Something's Watching 
- Kevin Porter: [After Christa says the place they need to get to is too far away] No problem! We got wheels.
- Christa: [Somewhat confused] Wheels...
- Kevin Porter: Yeah, a truck? [Imitates driving] Vroom vroom?
- Stink: [Amused] Ha, vroom vroom. [Laughs]
Shung The Terrible 
Jungle Girl 
The Crystal 
Wild Thing 
Day For Knight 
Kevin vs. The Volcano 
Mind Games 
Flight To Freedom 
Heat Wave 
The Thief 
Power Play 
- Kevin: Stink, I'll bet you a million dollars you can't make me laugh.
- Stink: Okay. Okay, million dollars. [Laughs] What million dollars?
- Kevin: Never mind. [Eyes a bowl of bananas] A million bananas!
- Tom Porter: [seeing that Shung has been badly hurt by Scarface] Shung, I've got medicine in my pack. I can treat your wounds.
- Shung: Do not insult me with your pathetic human tricks!
- Tom Porter: You're the pathetic one, Shung. You're biggest enemy is your own ignorance. You know nothing about me and my people.
- Shung: Shut your mouth, human! There is only one ruler in this land, and it will never be you!
- Tom Porter: I don't care about being a ruler! There's plenty of room in this land for both of us to live peacefully!
- Shung: [Hearing Scarface roar] Quiet, you brainless beast!
- [Stink comes in the window with a sack]
- Kevin Porter: [Shuffling a deck of cards] Just the time to play a little friendly game, Stinkmiester.
- Stink: [confused] Game?
- Kevin Porter: Yeah, you can make it easy.
- Annie Porter: Yeah. We can play fish.
- Kevin Porter: Fish?
- Stink: Fish? [Annie nods] Fish! [Laughs and pours many fish out of sack onto table] Fish! Stink win! Fish! [Picks up a fish and holds it out in turn to Annie and Kevin, both disgusted.]
- Kevin Porter: Dad, you've got him trapped in there!
- Tom Porter: He's blind, probably only temporary, he took a good one to the head from Scarface.
- Kevin Porter: Hey, let's seal him up so he'll never come out!
- Stink: Never come out!
- Kevin Porter: [Trying to move a rock] Come on, Dad, give us a hand!
- Tom Porter: No, Kev.
- Kevin Porter: [shocked] What?
- Tom Porter: I know how you feel. I have no love for Shung, either. But if we do that we're no better than he is.
- Kevin Porter: I can't believe this! My own dad whimping out?
- Stink: Yeah, whimp out!
- Tom Porter: You're wrong, Kev. I know Shung acts like an animal, it'd be easy for us to do the same, we'd be just like him. But without our humanity, what's left? We'd really be back in the stone age. As much as I hate him, leave him a way out. It may take him a while to make the hole wide enough but at least its some air.
- Kevin Porter: You're right, Dad.
- Kevin Porter: [After Tom comes back from an attack by a Triceratops] Oh, Dad, I thought that tiger had you for dinner.
- Tom Porter: [Similar to a line from the first episode] Almost did. [Pulls out flashlight] I had to use the ol' flashlight trick. [Imitates throwing it at the Triceratops]
- Tom Porter: [having used the crystals to replace batteries] The power is back on!
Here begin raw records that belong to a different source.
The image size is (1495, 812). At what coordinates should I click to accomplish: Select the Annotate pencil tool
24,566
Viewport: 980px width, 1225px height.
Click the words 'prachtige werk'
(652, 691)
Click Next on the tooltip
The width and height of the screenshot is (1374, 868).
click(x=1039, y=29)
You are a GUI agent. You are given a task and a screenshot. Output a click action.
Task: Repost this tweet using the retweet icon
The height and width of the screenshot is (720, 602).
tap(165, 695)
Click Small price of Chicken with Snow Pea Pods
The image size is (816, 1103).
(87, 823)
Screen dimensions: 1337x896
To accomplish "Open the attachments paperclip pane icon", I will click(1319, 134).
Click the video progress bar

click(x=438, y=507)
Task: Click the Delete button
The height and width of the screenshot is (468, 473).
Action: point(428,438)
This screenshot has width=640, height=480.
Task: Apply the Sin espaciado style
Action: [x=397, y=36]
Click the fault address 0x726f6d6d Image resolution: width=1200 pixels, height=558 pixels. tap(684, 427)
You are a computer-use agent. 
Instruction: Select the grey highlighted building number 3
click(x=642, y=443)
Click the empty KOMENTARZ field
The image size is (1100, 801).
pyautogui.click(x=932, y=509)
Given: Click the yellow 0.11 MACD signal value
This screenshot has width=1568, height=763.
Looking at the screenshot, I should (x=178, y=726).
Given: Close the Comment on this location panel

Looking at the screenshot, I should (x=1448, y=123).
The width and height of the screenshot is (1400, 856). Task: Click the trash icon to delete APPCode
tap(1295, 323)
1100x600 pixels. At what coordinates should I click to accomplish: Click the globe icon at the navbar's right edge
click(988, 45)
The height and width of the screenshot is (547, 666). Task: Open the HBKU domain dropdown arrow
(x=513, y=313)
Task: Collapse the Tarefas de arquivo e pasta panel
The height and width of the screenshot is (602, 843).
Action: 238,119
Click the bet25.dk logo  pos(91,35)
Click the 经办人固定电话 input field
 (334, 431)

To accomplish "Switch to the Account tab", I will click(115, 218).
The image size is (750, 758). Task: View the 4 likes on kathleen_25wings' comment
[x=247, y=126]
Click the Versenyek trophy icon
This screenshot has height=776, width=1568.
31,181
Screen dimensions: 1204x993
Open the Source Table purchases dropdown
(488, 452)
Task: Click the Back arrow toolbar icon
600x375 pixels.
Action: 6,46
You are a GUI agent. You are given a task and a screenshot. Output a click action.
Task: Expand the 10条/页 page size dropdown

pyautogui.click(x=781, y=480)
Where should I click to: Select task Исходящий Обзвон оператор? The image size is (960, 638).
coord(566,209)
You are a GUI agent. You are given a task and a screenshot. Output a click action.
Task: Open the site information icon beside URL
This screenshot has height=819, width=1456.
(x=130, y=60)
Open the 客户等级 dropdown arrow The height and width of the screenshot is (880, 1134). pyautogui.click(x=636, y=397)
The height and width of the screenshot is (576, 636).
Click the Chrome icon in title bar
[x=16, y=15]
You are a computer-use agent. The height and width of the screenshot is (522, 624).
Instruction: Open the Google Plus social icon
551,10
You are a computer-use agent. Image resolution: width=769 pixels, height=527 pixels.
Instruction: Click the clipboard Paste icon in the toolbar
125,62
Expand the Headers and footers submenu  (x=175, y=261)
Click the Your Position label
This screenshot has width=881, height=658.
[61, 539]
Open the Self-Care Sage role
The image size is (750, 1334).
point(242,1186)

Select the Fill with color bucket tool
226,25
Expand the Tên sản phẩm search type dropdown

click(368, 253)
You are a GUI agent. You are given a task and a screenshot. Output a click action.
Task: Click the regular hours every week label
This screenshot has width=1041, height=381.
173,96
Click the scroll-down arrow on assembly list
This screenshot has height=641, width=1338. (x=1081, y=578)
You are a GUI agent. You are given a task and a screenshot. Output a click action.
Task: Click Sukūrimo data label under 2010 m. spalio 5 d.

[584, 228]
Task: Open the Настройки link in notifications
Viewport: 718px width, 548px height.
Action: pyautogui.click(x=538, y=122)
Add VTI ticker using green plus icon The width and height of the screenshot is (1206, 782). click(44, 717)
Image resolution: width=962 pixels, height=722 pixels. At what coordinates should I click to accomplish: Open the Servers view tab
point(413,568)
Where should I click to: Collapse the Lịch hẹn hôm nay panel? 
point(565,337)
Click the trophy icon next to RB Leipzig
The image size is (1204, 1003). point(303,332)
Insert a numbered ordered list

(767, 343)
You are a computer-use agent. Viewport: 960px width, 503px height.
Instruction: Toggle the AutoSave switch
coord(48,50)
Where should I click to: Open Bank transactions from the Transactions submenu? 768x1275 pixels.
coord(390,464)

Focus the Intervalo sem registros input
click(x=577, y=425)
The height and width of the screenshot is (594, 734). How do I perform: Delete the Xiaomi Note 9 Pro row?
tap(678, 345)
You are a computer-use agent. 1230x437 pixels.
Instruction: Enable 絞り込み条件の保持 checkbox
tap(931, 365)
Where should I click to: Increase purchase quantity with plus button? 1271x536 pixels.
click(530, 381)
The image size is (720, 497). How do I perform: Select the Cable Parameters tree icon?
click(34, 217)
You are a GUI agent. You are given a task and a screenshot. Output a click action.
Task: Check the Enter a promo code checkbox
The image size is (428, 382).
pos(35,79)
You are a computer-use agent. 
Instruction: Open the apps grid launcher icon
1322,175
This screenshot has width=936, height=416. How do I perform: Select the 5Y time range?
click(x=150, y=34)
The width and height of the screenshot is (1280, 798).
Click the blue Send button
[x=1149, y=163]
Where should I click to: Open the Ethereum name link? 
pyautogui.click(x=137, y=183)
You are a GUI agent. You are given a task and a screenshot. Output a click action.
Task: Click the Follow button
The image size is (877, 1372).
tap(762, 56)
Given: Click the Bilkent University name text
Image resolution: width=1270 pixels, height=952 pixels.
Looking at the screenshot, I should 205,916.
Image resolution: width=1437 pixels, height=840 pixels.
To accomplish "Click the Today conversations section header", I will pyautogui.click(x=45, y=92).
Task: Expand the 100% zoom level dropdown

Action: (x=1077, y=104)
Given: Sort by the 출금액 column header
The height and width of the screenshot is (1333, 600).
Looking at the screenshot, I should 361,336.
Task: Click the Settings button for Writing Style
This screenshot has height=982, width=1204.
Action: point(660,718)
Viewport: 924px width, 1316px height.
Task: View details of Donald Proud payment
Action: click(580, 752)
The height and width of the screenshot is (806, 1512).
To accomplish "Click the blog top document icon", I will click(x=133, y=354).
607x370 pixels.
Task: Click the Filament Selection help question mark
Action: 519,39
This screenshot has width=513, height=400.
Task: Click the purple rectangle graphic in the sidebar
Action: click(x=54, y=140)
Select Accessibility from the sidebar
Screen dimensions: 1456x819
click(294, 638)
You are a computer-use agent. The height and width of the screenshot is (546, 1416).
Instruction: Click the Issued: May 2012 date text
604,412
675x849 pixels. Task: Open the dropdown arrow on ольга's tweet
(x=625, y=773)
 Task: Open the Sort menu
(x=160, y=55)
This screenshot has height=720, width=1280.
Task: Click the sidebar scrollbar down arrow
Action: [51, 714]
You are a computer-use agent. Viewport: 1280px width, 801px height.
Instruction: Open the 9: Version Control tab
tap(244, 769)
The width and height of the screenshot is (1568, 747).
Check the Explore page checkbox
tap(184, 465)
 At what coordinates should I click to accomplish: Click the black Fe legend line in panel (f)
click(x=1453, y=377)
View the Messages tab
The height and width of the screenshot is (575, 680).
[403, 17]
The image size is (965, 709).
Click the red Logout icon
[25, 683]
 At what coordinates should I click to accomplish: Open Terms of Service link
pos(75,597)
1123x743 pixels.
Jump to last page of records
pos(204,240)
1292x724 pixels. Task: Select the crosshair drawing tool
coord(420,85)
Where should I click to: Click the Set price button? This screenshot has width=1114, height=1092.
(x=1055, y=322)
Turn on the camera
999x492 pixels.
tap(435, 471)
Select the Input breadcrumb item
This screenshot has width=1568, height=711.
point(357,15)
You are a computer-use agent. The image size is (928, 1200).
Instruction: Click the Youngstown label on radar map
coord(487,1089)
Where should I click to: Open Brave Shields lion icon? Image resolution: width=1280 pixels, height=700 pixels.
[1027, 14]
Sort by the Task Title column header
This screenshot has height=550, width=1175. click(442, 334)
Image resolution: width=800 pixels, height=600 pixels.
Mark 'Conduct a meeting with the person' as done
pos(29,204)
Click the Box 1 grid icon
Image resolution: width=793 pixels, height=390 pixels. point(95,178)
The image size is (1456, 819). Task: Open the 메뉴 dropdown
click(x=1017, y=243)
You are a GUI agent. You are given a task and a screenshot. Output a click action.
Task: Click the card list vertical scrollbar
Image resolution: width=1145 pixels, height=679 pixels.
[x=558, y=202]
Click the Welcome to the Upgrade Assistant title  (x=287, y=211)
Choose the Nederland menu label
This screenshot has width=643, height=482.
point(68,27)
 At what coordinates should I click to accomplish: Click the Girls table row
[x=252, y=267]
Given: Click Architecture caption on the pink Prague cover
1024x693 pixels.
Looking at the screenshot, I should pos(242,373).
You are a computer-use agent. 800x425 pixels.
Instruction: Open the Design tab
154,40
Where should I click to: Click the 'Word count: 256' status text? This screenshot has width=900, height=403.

Look! Lights! Music! We're outta the Stone Age!
- Kevin Porter: That's great Dad.
- [chases Annie and Tasha outside in a game of tag]
- Tom Porter: That's it? After all I went through today? [leans his hand against his chin and looks sad]
- Kevin Porter: [Kneels down behind him] Dad... [Pause] You're it! [Tags him and runs out]
- Tom Porter: [Puts down the flashlight] You're history, Kevin! [Chases Kevin out]
The Sorceress 
- Kevin Porter: [Referring to Turbo Twins, a TV show that mysteriously appeared on his TV] I love this show.
- Annie Porter: You mean you love the girls, Kevin. It's the nerdiest TV show.